*PROBLEM TO SOLVE:*
Copy each of the records below word for word, omitting the pictures.

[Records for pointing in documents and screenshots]

◇ ◇ ◇ ◇ ◇ ◇ ◇

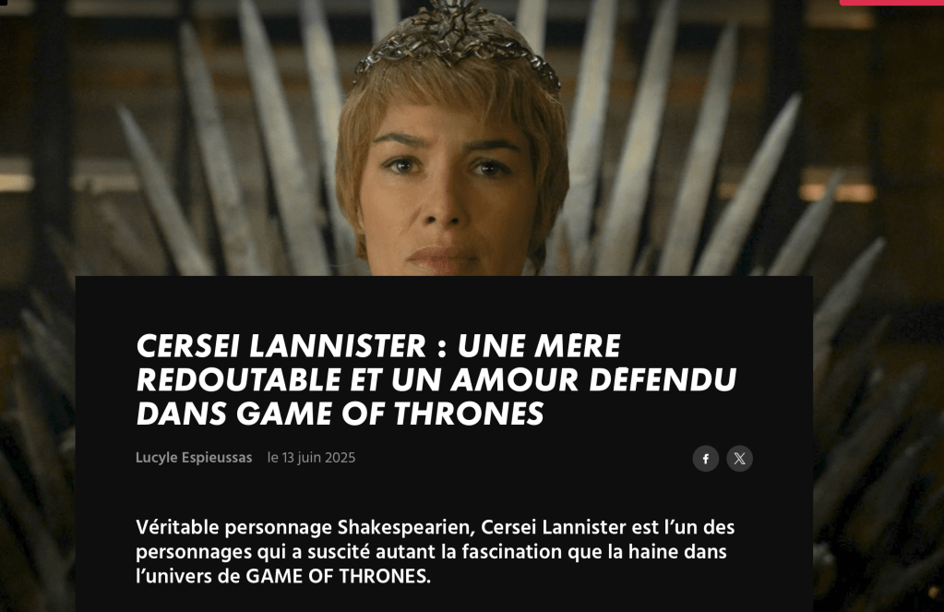Image resolution: width=944 pixels, height=612 pixels.
Task: Click the black corner element at top left
Action: click(x=4, y=3)
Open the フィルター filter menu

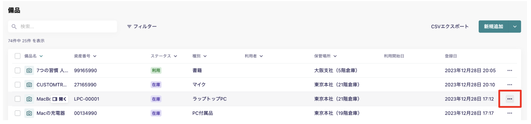[142, 26]
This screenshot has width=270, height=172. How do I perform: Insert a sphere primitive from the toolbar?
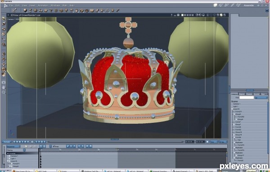[x=25, y=10]
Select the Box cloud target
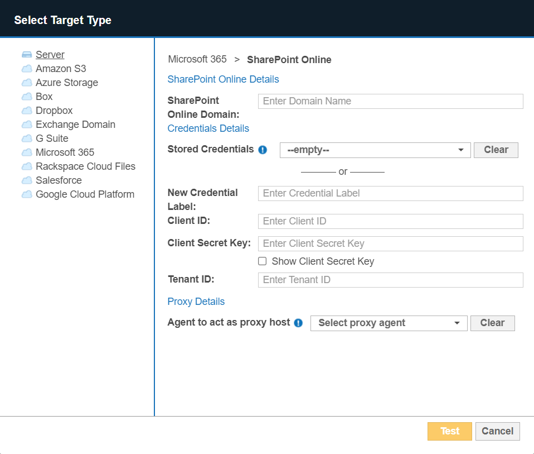This screenshot has width=534, height=454. click(x=42, y=96)
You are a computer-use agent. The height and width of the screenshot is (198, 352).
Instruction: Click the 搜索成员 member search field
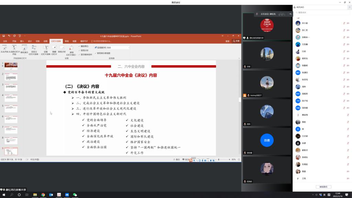[321, 12]
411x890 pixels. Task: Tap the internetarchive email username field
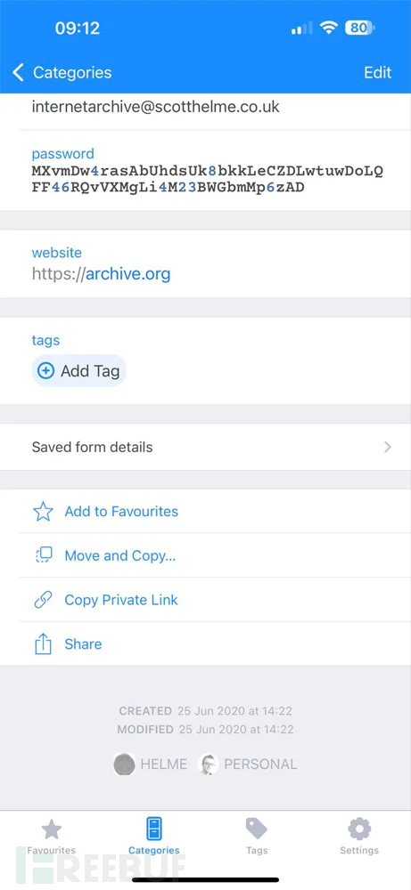point(155,107)
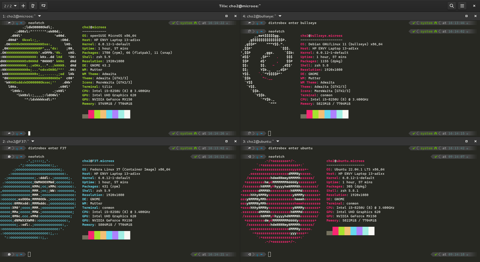480x262 pixels.
Task: Maximize the cho2@ubuntu pane with its square icon
Action: click(x=466, y=141)
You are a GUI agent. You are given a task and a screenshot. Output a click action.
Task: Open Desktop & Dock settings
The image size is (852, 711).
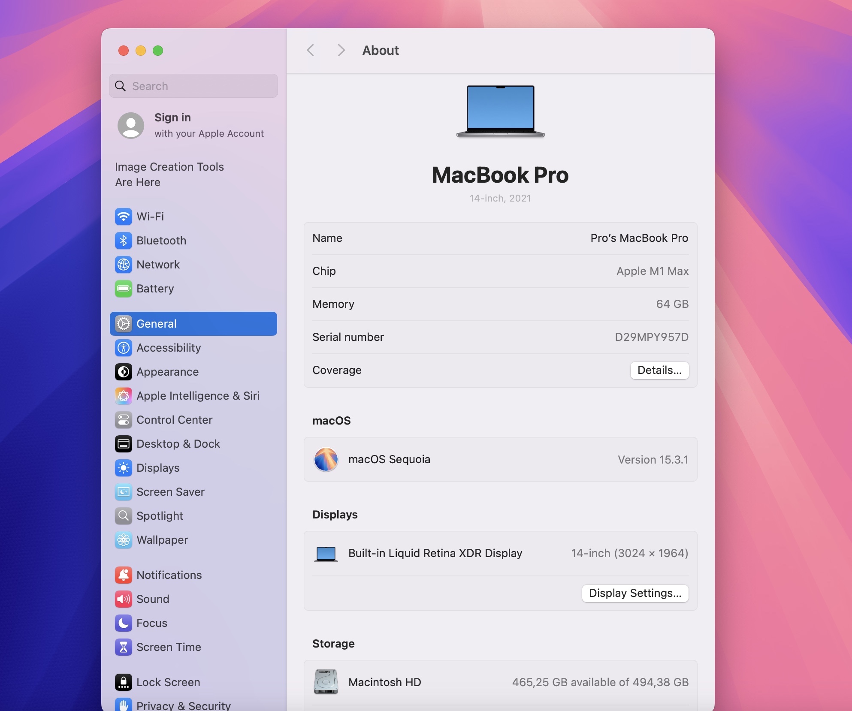click(178, 444)
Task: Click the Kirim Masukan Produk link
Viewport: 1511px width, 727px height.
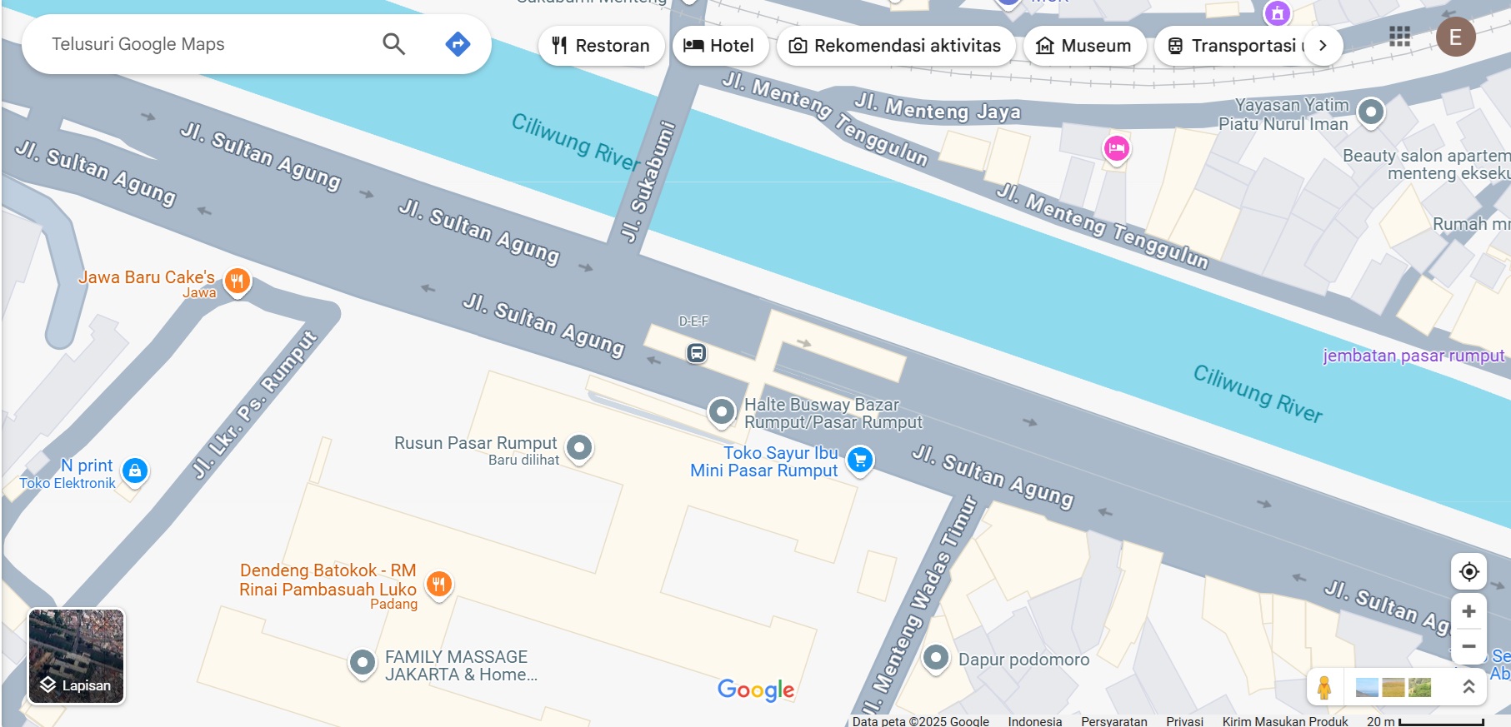Action: pyautogui.click(x=1285, y=721)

◇ ◇ ◇ ◇ ◇ ◇ ◇

*FINISHED EXERCISE:*
Image resolution: width=944 pixels, height=612 pixels.
Task: Click the black corner element at top left
Action: click(x=4, y=3)
Open the フィルター filter menu

[142, 26]
This screenshot has width=270, height=172. How do I perform: Insert a sphere primitive from the toolbar?
[x=25, y=10]
Select the Box cloud target
This screenshot has width=534, height=454. click(x=42, y=96)
You are a computer-use agent. The height and width of the screenshot is (198, 352).
Instruction: Click the 搜索成员 member search field
[321, 12]
411x890 pixels. Task: Tap the internetarchive email username field
point(155,107)
480x262 pixels.
Task: Maximize the cho2@ubuntu pane with its square icon
Action: click(x=466, y=141)
You are a GUI agent. You are given a task and a screenshot. Output a click action.
Task: Open Desktop & Dock settings
The image size is (852, 711).
click(178, 444)
Task: Click the Kirim Masukan Produk link
Viewport: 1511px width, 727px height.
Action: pyautogui.click(x=1285, y=721)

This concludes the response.